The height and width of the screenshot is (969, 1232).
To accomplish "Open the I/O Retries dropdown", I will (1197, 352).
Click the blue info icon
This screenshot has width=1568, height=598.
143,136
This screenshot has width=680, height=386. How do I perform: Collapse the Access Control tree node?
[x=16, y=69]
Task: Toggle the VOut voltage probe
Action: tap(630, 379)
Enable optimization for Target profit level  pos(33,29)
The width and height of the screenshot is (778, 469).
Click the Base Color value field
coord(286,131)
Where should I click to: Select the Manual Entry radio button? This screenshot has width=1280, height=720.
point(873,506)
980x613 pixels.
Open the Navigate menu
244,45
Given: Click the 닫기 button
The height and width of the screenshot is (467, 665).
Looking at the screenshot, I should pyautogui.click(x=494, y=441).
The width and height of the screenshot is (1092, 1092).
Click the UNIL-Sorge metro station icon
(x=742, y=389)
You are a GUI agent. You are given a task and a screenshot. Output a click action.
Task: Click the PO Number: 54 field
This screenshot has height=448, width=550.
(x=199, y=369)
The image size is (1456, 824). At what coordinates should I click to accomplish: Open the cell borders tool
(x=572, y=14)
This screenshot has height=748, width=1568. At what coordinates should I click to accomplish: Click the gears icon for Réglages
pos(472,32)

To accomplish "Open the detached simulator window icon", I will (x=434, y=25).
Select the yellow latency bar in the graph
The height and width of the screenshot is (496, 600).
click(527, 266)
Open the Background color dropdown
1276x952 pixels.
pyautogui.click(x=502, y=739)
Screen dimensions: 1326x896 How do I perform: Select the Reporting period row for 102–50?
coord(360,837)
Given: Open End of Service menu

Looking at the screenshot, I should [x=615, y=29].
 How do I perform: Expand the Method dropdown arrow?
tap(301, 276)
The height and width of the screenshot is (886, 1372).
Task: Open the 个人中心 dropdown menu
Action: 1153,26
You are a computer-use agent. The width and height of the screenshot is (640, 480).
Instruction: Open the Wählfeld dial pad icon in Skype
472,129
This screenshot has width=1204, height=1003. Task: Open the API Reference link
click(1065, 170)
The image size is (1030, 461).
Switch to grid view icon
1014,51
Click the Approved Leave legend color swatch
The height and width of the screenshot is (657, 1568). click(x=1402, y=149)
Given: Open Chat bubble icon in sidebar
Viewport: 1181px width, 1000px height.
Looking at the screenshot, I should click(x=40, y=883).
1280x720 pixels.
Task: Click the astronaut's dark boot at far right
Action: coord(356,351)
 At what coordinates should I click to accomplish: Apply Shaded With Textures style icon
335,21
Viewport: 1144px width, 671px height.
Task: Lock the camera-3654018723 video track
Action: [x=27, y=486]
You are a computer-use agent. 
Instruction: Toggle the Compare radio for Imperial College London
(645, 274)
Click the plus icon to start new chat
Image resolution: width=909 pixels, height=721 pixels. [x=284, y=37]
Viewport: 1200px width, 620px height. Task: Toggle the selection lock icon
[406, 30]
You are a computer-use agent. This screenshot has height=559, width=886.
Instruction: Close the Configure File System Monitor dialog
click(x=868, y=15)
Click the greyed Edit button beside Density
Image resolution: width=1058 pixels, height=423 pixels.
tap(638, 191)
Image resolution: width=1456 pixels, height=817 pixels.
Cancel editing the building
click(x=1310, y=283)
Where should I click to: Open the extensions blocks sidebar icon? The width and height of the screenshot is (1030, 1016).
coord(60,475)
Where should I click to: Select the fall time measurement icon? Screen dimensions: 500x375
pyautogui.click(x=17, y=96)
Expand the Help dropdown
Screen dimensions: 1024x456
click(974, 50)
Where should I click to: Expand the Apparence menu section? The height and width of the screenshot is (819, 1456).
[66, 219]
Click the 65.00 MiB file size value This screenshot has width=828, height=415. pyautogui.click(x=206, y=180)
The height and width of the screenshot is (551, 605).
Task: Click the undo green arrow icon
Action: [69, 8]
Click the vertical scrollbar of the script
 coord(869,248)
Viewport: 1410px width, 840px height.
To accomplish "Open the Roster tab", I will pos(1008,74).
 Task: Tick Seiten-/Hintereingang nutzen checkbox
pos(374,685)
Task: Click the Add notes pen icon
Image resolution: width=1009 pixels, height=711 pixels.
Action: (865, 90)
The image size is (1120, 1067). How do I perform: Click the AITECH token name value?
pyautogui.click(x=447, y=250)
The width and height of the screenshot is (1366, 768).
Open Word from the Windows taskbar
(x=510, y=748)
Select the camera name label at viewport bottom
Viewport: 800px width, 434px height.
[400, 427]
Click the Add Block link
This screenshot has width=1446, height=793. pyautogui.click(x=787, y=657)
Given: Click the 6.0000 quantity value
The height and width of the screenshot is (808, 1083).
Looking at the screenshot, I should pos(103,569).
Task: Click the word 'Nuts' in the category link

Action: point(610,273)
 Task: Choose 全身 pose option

_WHAT TO WORK ON_
Take the entries above and copy out all lines with the string "agent".

_YOUR RESPONSE_
You are a GUI agent. You are given a task and a screenshot. Output a click action.
You are a computer-use agent. The width and height of the screenshot is (640, 480).
You are a computer-use agent. 
You are a computer-use agent. This screenshot has height=559, width=886.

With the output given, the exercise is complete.